Uyandığımda saat sekizdi. Bu sefer beni kaldıran Emre faktörü ortada yoktu. Bende bu anın tadını çıkarmak için yatmaya biraz daha devam ettim. Gözlerim açık tavana bakıyordum. Tüm düşüncelerimin renkleri birbirine karışmıştı. İnsan, aşık olunca odasının tavanı bile böyle güzel geliyormuş, onu anladım. Dün Galata'dan çıktıktan sonra el ele tutuştuk ve o üç beyaz gülü ikimizin elinin arasına aldık. Saatlerce İstanbul sokaklarında dolaştıktan sonra Geceyi evine bıraktım sonra da kendi evime doğru yol aldım. Yorulmuştuk tabii ama o zaman hissetmemiştim bu yorgunluğu. Çünkü elimin arasında bana güç veren bir şey vardı. Şimdi öyle değil tabii. Kafamı kaldıracak gücü kendimde bulamıyordum. Bir şekilde kendimi toplayıp yataktan doğrulduktan sonra ayaklarım yere değecek şekilde oturdum. Saçlarımı karıştırırken dün aklıma geldiğinde sürekli gülüyordum. Bu sefer kendimi tam anlamıyla topladıktan sonra banyoya gittim. Duş aldıktan sonra dışarı çıkmak için hazırlandım. Bugün öğleden sonra ders vardı ve ben uzun zamandır aksatmıştım derslerimi. Aslında en baştan okulu durdurma gibi planlarım vardı ama hiçbir işi başaramadığım gibi bu işi de başaramamıştım.

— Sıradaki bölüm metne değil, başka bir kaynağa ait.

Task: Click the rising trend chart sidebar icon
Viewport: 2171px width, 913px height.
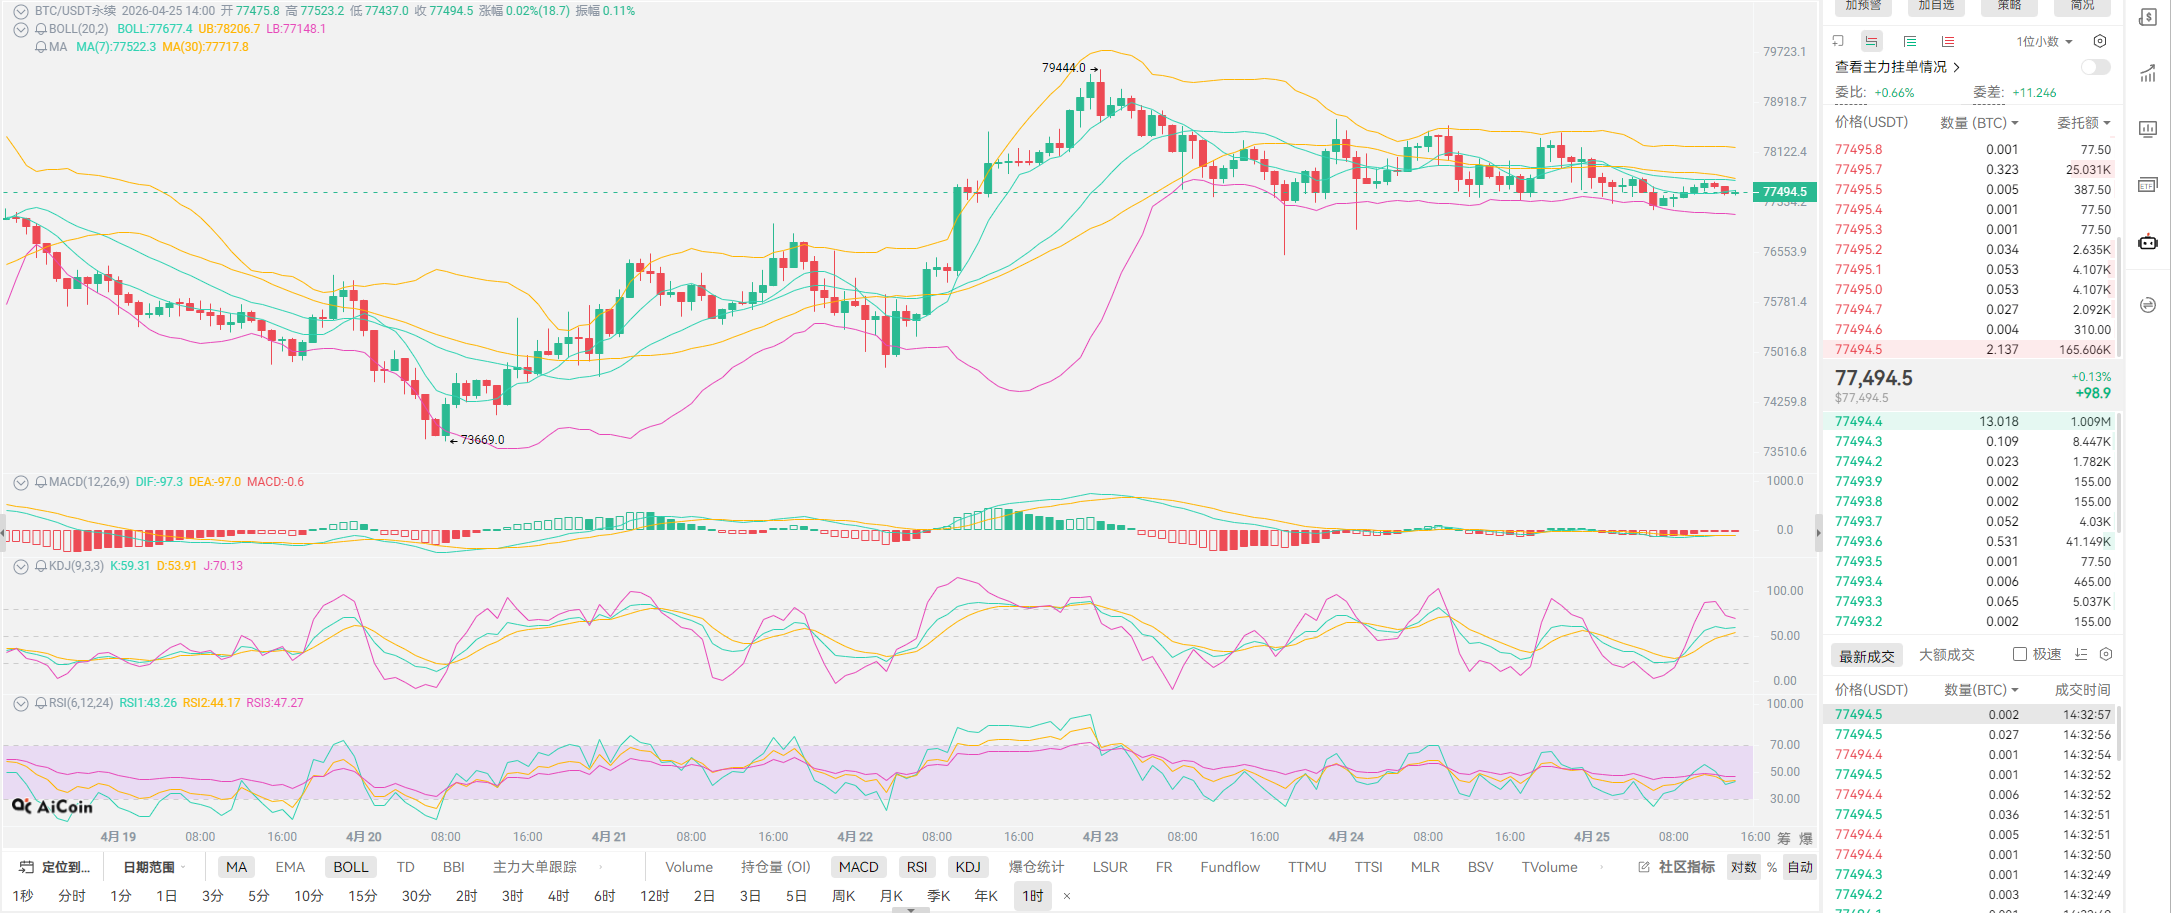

Telefonu elime aldıktan sonra aklıma telefonumu Geceye verdiğim gelmişti. Bu sebeple kendimi arayacaktım. Kilit ekranını açınca ilk önce saate baktım. Saat on olmuştu. Sonra ekranın üstündeki yazı dikkatimi çekmişti. 'Lost my feelings' yazıyordu. Ekranı açtıktan sonra kişilerde kendimi buldum ve aramaya başladım. İlk aramamda açmadı, ikinci aramamda açmadı... Bu süreç kendini dokuza kadar tamamladı. Anlamadığım şey dün bu meseleyi hallettik sanırken neden başa alıyordu? Hani bu telefon ilk aramada açılacaktı Gece hanım. Anlaşılan dediklerimi dikkate alması için ona yapacaklarımı göstermem gerekiyordu. Evden çıkmadan önce motorumun ve evin anahtarını aldım. Telefonla birlikte cebime attıktan sonra evden çıktım. Bahçedeki otoparka baktıktan sonra motorumu en son Gecenin evinde unuttuğumu fark ettim. Hemen anayola çıktım ve taksi çevirdim. Adresi verdikten sonra kendimi ona karşı hazırladım.

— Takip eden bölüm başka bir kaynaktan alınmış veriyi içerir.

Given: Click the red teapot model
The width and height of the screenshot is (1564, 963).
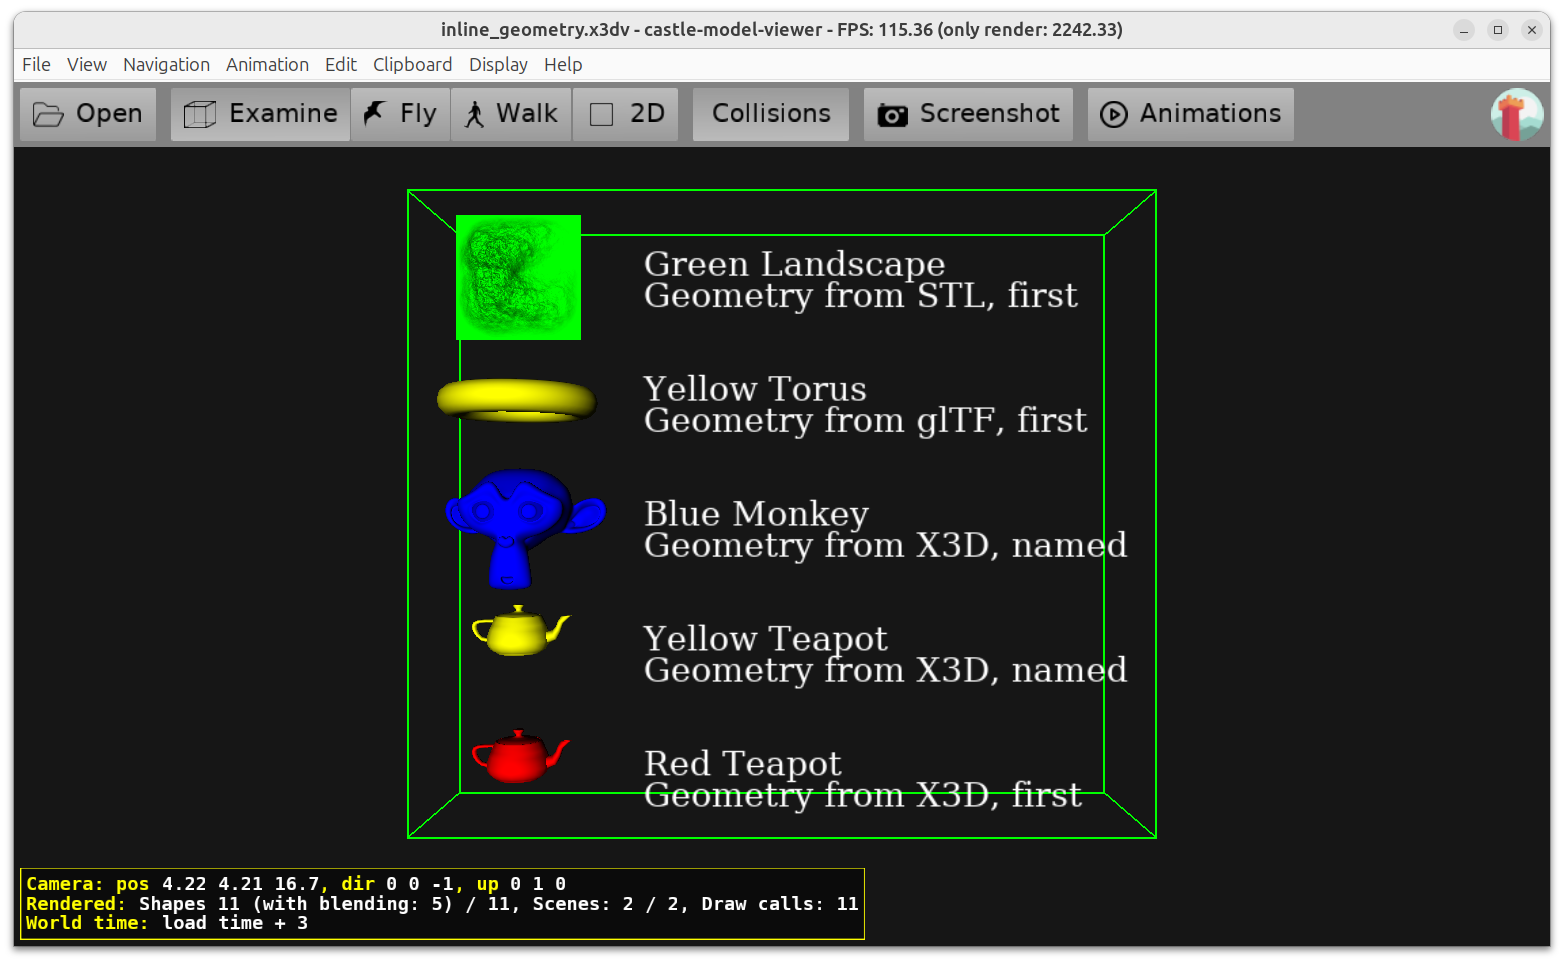Looking at the screenshot, I should coord(518,757).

Eve gelmem on beş dakikamı aldı. Bahçenin kapısını açtıktan sonra durdum. Kapıdan mı yoksa bacadan mı girsem diye düşündüm. Kapıdan girmek için çalmak gerekiyordu. Onun için odasının penceresinden girmeye karar verdim. Daha önceden çıktığım için şimdi zorlanmama gerek yoktu. Ağaçlardan tutup tırmandıktan sonra pencereden içeri doğru sızdım. Odasında yoktu. Telefonu da yastığının yanında gördüm. Muhtemelen telefon sesini dahi duymamıştı. Kilit ekranını açtıktan sonra 9 cevapsız aramayı gördüm. Merdivenlerden aşağı doğru indikçe burnuma güzel kokular gelmeye başladı. Kokuyu takip ede ede mutfağa doğru geldim. Arkası dönük bir şekilde yemek hazırlıyordu. Sessizce yanına gittim ve belinden sarıldım. Tabii sarılmamla elindeki tavayı kafama geçirmesi bir oldu.
○○○○○○○
"Acıyor mu canın?" Elimdeki buzu kafamdaki yaraya doğru tutuyordu.

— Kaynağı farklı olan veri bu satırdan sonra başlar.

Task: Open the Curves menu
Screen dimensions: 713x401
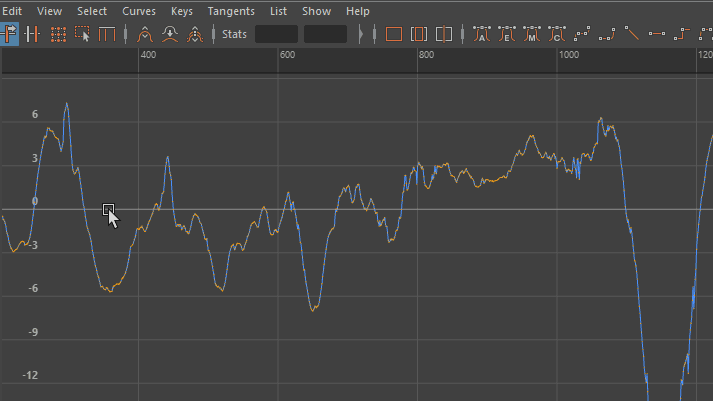Action: pos(138,11)
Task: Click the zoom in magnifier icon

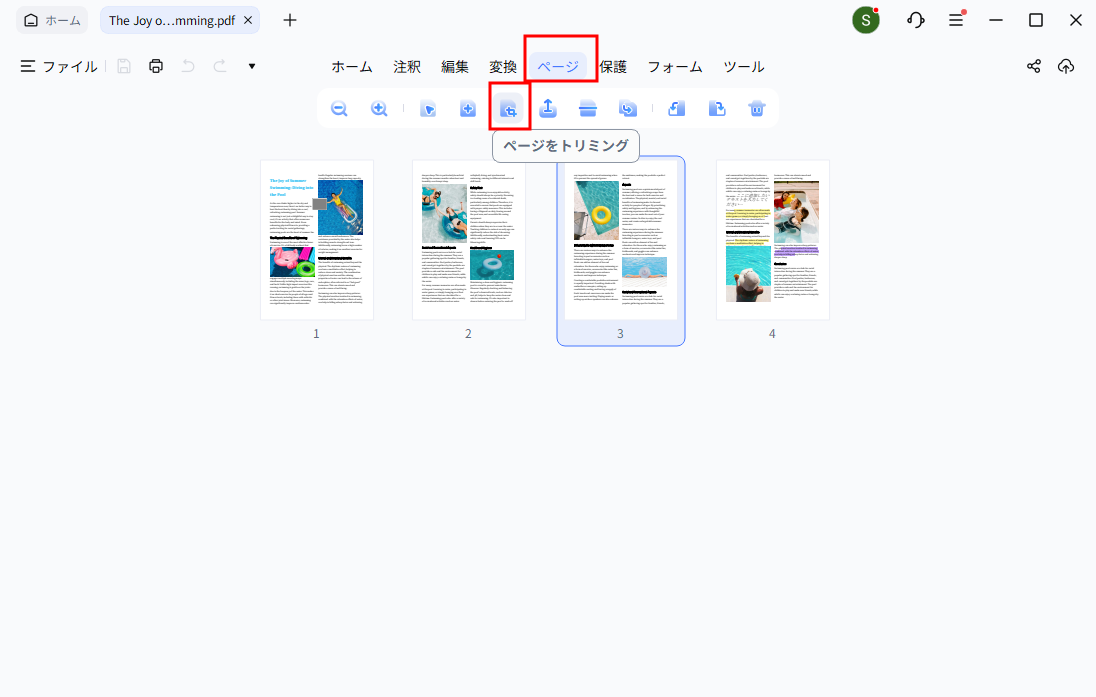Action: (379, 109)
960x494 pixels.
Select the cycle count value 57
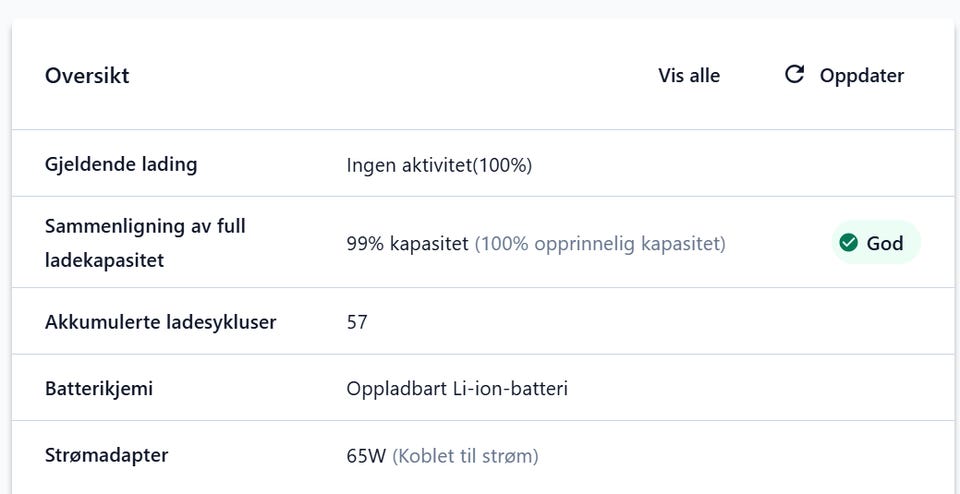pyautogui.click(x=357, y=322)
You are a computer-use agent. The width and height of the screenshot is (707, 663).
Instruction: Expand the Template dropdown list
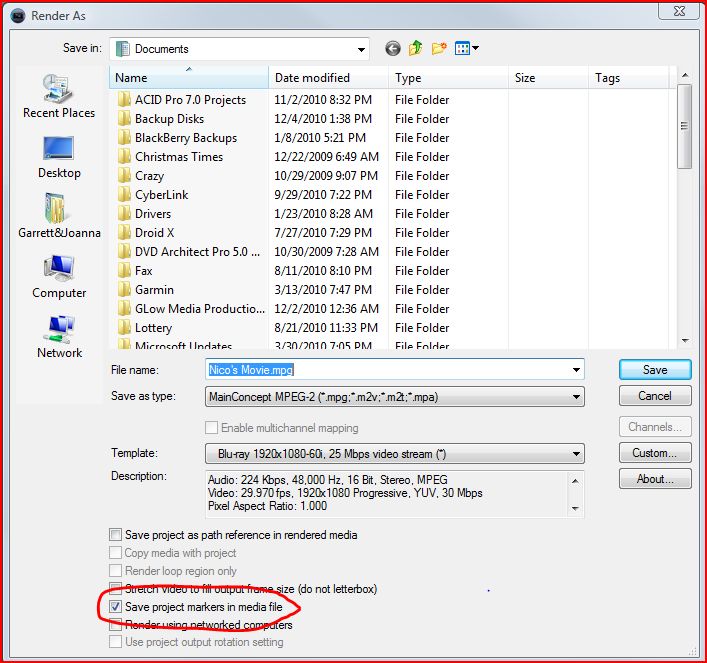click(x=576, y=453)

"Sonuçta her gün kafama tava yemiyorum. İllaki acıyor. Belki öpersen geçer." dedim dalgın gözlerine bakarak.
"Şaka yapmanın sırası değil Aytun. Ama öyle geçeceğine inanıyorsan öperim." dedi. Elindeki buzu kafamdan çektikten sonra ayağa kalktı, eğildi ve hafif bir öpücük bıraktı.
"Biraz böyle dursana."
"Neden?"
"Saçlarının kokusunu biraz daha içime çekmek istiyorum." Saçları öyle muhteşem kokuyor ki ben bu kokuyu ne zaman içime çeksem yaşadığımı o anda hissediyordum. Elimi saçlarına hafifçe dokundurduktan sonra geri çektim. Gece benden uzaklaştı ve buzu tekrar yaramın üstüne koydu,
"Sen nasıl girdin evime. Hadi girdin diyelim ne diye sessizce sarılırsın ki. Doğru söyle evimde bir ajan mı var?" dedi. İşaret parmağını bana doğru tuttuktan sonra kocaman gülümsedim.
ŞİMDİ OKUDUĞUN
HİÇLİKTEN GELEN SONSUZLUK
Teen FictionGece ile Aytun. Siyaha boyanmış iki kalp. Birbirlerinden oluşan tek ruh. Siyahın siyaha karşı çekimi. Birleştiklerinde hiçlikten gelen sonsuzluk bu dünya için fazla karanlık olacak. Peki kendi ütopyalarında buluştuklarında dünyaya nasıl aydınlık...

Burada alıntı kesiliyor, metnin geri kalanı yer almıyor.